Ein Blick hinter die Kulissen: Wie arbeitet der Katastrophenschutz im Landkreis? Am Beispiel einer Hochwassersituation - Nach dem Ernstfall der Fliegerbombe gestern
Regelmäßig übt der Katastrophenschutz im Landkreis verschiedene Szenarien, um im Ernstfall vorbereitet und schnell handlungsfähig zu sein. So ein Echt-Einsatz war erst vergangene Dienstagnacht: Im Raublinger Ortsteil Pfraundorf wurde kurz vor 17 Uhr eine 250-Kilo-Fliegerbombe gefunden – wir berichteten. Vom Landratsamt aus sowie durch die Einsatzkräfte vor Ort wurden die Maßnahmen koordiniert. Bis weit in die Nacht hinein. Kurz nach Mitternacht wurde die Bombe entschärft und die evakuierten Bewohner konnten wieder zurück in ihre Wohnungen.

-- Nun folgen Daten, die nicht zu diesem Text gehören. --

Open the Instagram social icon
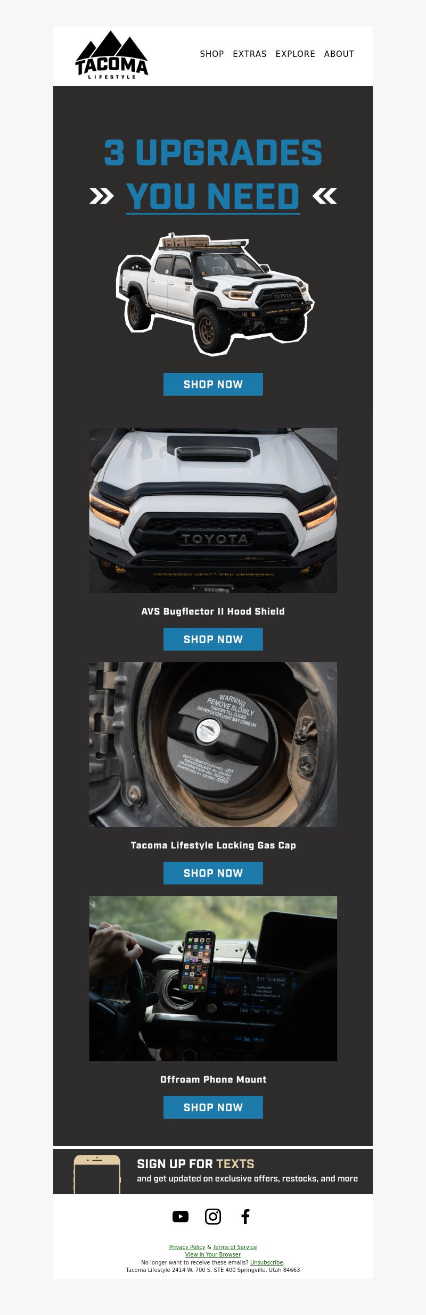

Damit solche Einsätze reibungslos funktionieren, sind regelmäßige Übungen nötig. Zuletzt wurde eine fiktive Hochwassersituation an der Mangfall geprobt. Dabei waren auch 15 Offiziere des Kreisverbindungskommandos der Bundeswehr zu Gast, um sich ein Bild der Arbeitsweise zu machen. Hier mal ein Blick hinter die Kulissen des Katastrophenschutzes …
Übungstag, 9.30 Uhr: Immer mehr Menschen sammeln sich im Einsatzraum beim Landratsamt an der Wittelsbacherstraße. Die Stimmung ist locker, anders als gewohnt.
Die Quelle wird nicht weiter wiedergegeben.